*** EXTRACTED ENTRIES
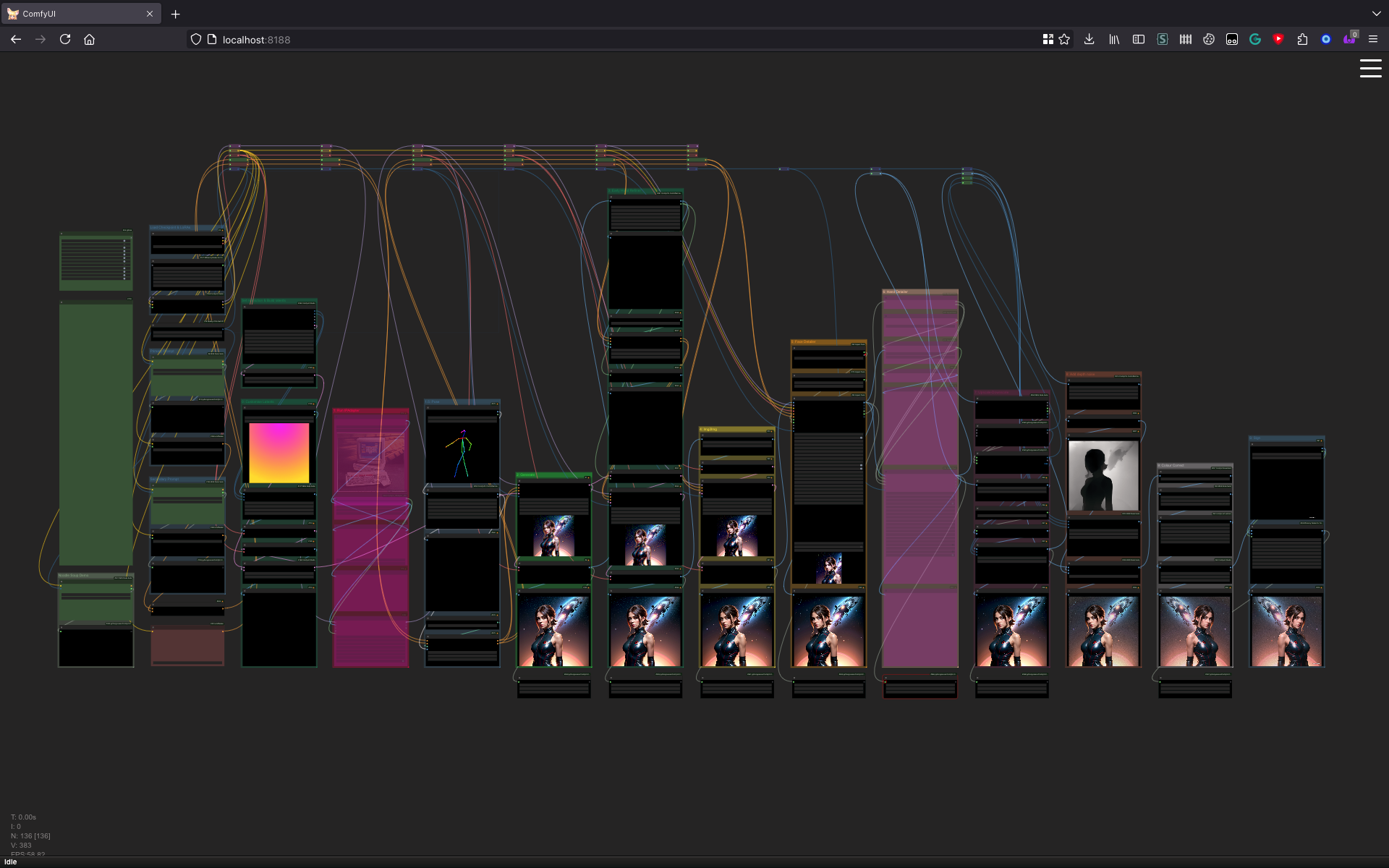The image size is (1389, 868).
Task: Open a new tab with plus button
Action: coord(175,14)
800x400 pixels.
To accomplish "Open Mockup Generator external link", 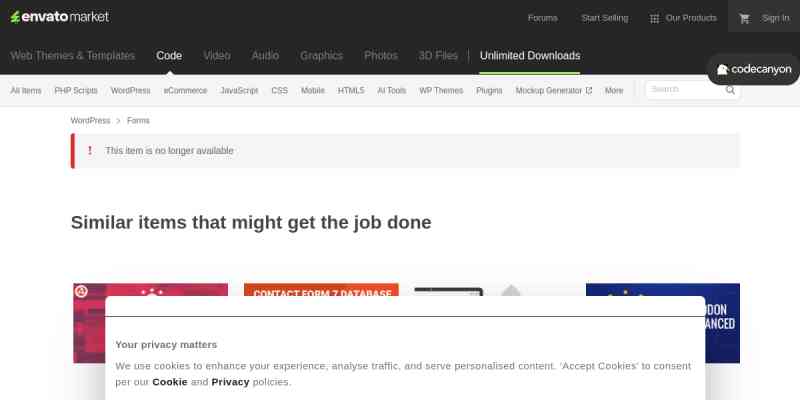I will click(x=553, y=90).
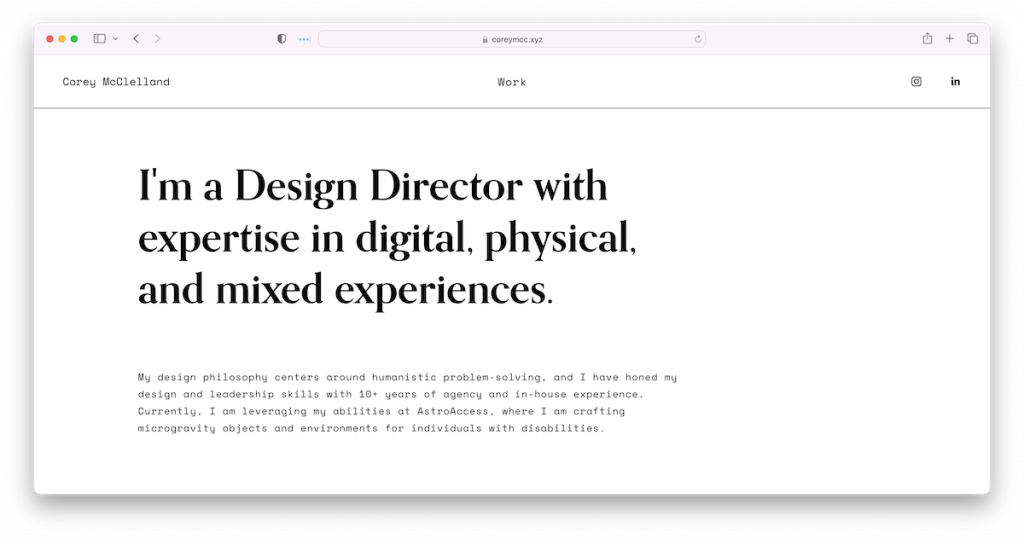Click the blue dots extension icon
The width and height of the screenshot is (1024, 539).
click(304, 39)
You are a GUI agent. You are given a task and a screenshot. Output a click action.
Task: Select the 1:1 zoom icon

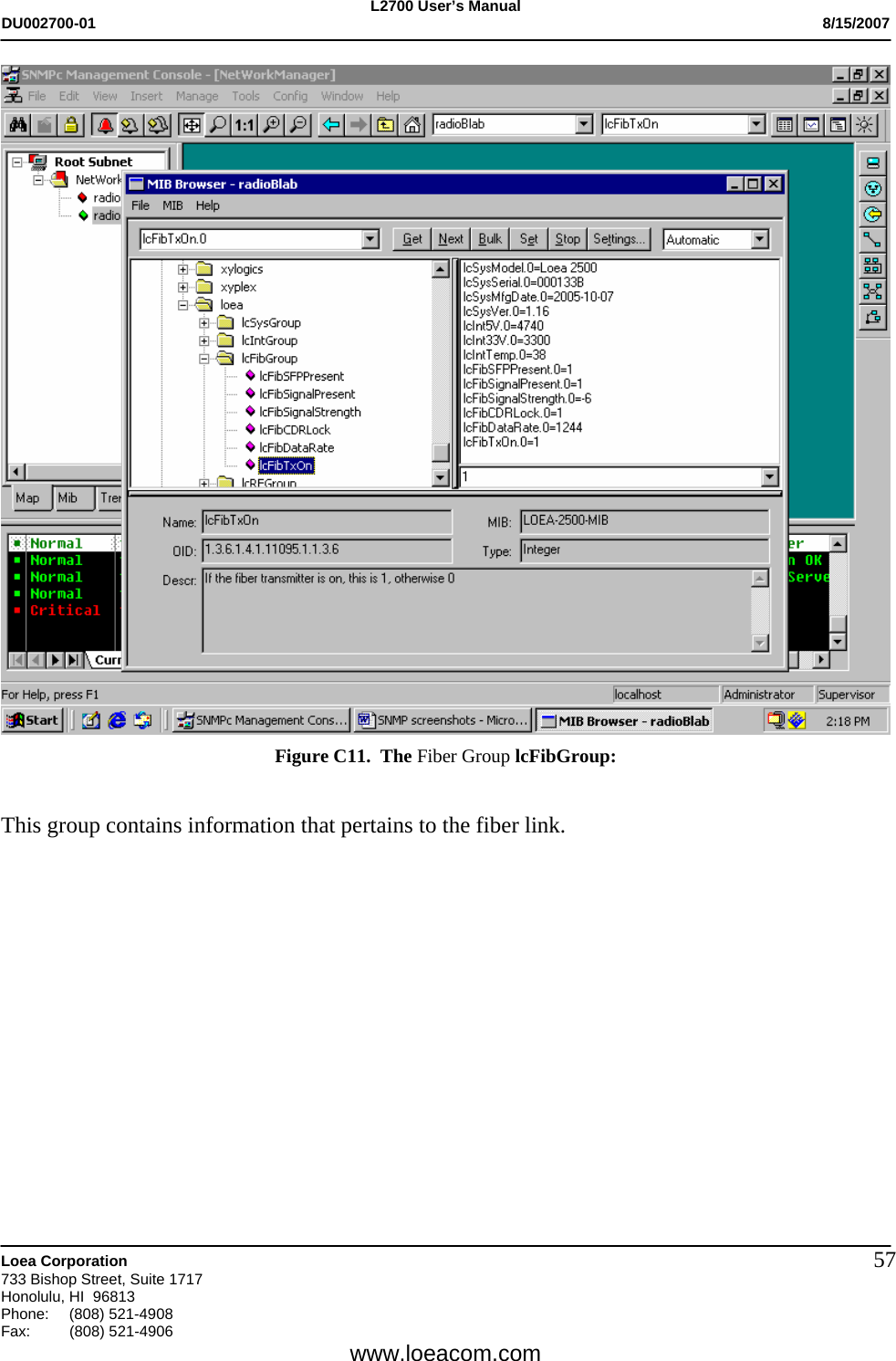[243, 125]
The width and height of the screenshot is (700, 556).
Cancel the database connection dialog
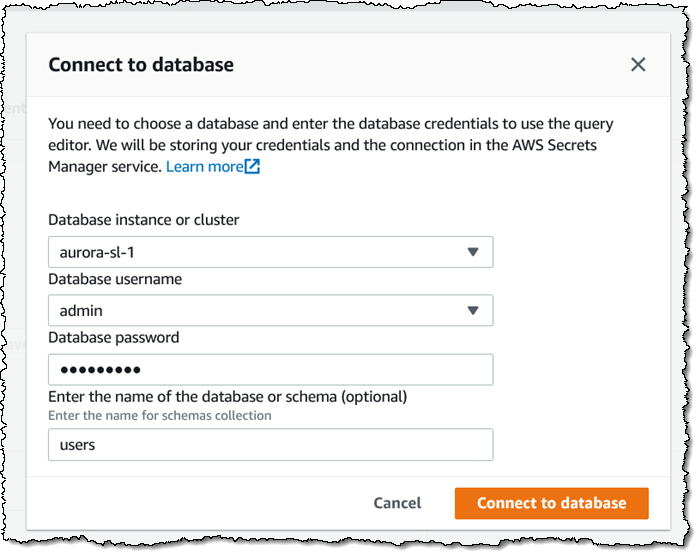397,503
******
TASK INSTRUCTIONS |
Rewrite the stretch of the records from the line that contains "The width and height of the screenshot is (700, 556)." through the end as a numbered list. Leave out any blank lines and the pictures.

IN RESPONSE |
1. The width and height of the screenshot is (700, 556).
2. Cancel the database connection dialog
3. 397,503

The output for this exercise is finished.